Bringing together archaeologists, art historians, ethnohistorians, biologists, and paleoecologists, Living between Worlds reframes this so-called “peripheral” zone as a dynamic corridor that connected the Maya highlands and lowlands. Through analyses of ceramics, figurines, obsidian exchange, and settlement patterns, the volume illuminates how this region functioned as a vital hub within broader Maya networks, from the Classic period through the Spanish conquest and into the present.

Drawing on Leight’s research in the Maya region since 2011 and Woodfill’s presence in Central America since the late 1990s, this collaborative volume challenges long-standing assumptions about where cultural and political significance resides in the ancient world. The book highlights the importance of borderlands as spaces of interaction, negotiation, and innovation.

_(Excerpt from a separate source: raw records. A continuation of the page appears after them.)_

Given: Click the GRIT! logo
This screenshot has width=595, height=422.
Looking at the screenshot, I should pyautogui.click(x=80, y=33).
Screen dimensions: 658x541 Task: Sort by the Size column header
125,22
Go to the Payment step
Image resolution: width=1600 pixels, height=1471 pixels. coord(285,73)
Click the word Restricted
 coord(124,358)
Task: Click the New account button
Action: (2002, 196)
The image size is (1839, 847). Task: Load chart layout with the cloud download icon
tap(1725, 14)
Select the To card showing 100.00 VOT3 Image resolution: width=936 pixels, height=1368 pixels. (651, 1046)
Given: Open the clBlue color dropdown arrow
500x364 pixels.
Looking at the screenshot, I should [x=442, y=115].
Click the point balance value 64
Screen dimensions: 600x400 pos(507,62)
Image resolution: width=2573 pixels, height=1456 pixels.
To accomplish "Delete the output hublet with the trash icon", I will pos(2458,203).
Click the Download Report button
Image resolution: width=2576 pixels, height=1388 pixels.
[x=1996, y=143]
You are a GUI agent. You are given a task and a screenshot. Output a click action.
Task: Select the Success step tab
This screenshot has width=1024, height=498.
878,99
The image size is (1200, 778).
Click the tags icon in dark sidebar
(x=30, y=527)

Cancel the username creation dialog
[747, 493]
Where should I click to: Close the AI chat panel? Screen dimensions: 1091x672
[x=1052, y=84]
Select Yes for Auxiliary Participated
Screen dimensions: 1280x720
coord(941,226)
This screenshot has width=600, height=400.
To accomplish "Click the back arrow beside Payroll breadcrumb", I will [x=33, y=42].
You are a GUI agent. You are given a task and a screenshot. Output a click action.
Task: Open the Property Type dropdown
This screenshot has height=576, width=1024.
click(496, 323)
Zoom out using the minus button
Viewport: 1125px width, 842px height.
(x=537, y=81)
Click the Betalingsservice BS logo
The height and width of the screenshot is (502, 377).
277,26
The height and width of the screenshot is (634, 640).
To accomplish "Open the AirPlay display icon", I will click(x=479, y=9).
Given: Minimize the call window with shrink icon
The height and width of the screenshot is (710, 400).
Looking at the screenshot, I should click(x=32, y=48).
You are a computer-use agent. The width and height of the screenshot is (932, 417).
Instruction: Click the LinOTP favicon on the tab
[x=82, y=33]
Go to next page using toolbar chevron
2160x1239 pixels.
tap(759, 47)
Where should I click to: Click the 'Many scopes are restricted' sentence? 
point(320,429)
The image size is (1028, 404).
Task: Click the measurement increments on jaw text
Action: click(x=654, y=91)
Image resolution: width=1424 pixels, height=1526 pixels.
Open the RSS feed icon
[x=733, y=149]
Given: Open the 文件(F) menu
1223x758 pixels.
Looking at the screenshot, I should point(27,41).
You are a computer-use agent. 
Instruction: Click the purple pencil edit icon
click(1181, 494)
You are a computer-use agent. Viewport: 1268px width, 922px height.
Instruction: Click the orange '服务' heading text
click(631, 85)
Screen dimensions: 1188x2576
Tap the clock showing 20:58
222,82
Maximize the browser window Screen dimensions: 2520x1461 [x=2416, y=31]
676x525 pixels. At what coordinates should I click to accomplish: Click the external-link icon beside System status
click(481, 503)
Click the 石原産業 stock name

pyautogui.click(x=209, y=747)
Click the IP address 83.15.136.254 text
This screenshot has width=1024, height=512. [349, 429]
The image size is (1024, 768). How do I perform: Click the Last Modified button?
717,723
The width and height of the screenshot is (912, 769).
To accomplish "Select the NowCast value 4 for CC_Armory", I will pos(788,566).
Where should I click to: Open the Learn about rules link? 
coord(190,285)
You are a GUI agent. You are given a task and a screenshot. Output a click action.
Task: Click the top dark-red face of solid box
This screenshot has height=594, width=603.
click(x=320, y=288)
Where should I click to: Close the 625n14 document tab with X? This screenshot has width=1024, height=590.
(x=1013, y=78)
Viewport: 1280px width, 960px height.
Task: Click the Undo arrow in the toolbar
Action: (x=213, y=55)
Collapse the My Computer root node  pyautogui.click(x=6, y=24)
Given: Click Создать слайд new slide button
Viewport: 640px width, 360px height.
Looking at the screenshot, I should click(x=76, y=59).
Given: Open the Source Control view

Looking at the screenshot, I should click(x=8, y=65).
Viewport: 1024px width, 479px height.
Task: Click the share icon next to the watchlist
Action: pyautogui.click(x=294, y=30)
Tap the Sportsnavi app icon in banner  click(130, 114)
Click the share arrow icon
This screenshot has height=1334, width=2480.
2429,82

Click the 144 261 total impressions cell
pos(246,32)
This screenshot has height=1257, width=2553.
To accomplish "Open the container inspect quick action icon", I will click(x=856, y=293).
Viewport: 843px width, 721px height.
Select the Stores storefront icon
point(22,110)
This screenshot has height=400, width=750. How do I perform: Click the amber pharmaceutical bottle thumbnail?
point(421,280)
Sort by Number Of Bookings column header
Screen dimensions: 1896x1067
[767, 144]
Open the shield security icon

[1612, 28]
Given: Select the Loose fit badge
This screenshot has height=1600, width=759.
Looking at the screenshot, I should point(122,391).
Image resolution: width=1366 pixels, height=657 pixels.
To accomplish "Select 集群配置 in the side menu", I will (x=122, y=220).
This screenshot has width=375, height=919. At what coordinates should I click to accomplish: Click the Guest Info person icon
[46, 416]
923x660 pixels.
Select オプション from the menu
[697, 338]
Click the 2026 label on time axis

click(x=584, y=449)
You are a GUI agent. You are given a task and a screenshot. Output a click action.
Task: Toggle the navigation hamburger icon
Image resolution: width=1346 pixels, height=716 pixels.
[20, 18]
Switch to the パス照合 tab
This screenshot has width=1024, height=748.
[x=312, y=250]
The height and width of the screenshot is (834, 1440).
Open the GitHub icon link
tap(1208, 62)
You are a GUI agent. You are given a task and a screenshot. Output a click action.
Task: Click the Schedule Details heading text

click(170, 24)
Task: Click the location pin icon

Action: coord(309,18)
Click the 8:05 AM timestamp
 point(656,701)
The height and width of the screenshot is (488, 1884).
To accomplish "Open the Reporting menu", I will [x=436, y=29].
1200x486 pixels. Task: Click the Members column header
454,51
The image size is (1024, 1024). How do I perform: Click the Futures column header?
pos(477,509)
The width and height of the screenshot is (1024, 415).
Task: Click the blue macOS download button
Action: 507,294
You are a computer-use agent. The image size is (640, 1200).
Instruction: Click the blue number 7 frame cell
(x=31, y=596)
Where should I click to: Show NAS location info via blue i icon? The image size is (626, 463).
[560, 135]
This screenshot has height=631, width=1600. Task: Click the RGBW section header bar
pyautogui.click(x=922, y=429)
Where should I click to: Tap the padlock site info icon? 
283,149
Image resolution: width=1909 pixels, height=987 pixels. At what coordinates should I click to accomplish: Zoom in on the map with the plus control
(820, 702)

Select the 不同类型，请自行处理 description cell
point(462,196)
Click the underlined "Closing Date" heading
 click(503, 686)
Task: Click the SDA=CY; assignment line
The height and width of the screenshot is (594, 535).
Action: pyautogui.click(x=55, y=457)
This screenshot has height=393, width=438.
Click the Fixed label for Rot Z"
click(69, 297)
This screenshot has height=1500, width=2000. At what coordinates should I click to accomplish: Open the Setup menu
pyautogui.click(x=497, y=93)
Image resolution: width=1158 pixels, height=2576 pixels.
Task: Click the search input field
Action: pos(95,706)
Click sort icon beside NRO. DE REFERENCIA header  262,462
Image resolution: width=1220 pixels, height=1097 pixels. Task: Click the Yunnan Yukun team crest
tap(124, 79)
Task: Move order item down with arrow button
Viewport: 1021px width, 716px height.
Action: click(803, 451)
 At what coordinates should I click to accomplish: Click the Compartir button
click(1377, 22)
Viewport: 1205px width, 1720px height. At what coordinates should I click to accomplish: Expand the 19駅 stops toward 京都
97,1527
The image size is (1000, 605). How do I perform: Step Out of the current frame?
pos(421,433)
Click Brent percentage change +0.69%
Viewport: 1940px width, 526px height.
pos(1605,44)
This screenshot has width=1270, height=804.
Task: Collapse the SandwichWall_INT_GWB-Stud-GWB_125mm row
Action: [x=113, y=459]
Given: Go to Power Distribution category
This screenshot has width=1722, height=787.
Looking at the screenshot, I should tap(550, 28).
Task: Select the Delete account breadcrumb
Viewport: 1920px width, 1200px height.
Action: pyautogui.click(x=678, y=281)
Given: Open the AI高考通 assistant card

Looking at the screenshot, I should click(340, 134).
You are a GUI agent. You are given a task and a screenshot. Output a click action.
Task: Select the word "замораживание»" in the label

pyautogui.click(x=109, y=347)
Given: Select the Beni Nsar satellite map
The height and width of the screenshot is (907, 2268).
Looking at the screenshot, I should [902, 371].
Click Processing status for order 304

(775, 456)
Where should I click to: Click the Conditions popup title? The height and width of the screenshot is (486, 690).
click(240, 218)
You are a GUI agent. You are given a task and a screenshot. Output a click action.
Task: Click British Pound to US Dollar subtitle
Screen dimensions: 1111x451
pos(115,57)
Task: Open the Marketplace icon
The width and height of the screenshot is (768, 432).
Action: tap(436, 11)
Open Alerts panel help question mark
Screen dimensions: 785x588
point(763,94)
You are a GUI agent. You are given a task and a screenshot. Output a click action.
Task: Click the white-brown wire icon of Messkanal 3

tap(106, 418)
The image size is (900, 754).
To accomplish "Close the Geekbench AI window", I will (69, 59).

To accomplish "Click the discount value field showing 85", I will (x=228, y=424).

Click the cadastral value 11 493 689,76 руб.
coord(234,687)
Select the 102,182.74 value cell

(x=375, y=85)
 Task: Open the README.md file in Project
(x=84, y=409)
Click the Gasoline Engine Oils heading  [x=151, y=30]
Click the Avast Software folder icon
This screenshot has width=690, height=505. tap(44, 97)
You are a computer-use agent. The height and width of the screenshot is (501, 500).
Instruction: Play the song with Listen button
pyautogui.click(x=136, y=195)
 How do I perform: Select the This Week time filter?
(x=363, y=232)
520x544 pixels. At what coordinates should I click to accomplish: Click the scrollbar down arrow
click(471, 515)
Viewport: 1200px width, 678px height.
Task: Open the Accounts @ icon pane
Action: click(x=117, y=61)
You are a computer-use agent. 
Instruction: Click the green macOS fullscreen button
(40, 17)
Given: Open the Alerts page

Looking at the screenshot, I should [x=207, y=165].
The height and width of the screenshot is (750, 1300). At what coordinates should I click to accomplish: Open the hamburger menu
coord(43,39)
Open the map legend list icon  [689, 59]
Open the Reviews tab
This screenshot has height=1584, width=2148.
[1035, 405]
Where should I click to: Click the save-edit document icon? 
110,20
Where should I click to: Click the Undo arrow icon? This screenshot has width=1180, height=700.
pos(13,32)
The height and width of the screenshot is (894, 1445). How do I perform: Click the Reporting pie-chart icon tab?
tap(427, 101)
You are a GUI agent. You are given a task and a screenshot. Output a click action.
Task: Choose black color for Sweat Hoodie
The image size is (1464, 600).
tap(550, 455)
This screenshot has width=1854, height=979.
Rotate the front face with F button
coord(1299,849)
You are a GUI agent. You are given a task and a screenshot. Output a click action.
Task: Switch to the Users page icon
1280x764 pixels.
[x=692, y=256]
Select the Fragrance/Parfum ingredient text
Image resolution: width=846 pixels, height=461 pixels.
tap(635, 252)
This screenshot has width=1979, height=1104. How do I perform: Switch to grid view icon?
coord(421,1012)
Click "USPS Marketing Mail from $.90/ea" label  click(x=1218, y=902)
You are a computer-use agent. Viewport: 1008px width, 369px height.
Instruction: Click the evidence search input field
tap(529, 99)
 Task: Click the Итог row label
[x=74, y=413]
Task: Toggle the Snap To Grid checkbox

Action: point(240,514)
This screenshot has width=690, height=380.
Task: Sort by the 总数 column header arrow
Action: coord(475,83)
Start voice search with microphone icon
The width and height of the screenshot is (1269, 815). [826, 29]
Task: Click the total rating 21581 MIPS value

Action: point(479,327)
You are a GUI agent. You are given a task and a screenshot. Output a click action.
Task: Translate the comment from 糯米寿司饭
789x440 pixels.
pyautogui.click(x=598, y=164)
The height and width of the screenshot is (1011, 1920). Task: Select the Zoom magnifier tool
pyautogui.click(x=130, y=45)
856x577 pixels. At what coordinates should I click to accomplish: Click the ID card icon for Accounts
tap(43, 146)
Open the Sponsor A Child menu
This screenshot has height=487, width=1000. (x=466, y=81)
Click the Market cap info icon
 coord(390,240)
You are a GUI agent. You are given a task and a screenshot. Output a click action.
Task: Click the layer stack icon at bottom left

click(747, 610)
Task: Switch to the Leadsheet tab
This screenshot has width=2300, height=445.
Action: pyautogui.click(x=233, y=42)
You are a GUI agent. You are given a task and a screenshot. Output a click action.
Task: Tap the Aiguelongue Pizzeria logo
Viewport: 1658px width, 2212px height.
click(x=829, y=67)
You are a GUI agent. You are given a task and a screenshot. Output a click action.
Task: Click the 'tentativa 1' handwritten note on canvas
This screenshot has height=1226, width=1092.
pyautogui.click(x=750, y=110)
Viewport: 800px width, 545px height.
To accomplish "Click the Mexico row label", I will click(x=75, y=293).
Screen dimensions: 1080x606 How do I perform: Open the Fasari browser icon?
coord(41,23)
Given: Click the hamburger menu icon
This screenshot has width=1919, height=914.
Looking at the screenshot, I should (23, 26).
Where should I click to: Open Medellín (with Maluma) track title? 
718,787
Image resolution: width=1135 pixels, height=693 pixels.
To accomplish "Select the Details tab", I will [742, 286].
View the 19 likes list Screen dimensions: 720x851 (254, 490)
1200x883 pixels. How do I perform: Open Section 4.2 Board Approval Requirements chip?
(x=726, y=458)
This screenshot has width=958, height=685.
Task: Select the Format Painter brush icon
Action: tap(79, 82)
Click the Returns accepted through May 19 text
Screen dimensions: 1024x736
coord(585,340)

“Woodfill and Leight fill a void in our knowledge about the ancient Maya world and the interactions that occurred within an area between the Maya Highlands and the archaeologically well-worked Maya lowlands.” —Arlen Chase, co-editor, Ancient Mesoamerican Population History: Urbanism, Social Complexity, and Change

Living between Worlds is an excellent contribution to Maya archaeology because it covers a region encompassing the interface between the Maya lowlands and highlands. It is a very cohesive and interesting volume.” —Joel Palka, author of Maya Pilgrimage to Ritual Landscapes: Insights from Archaeology, Ethnohistory, and Ethnography

By foregrounding a region that literally and conceptually bridges worlds, this publication makes a significant contribution to the fields of art history, archaeology, and interdisciplinary humanities research.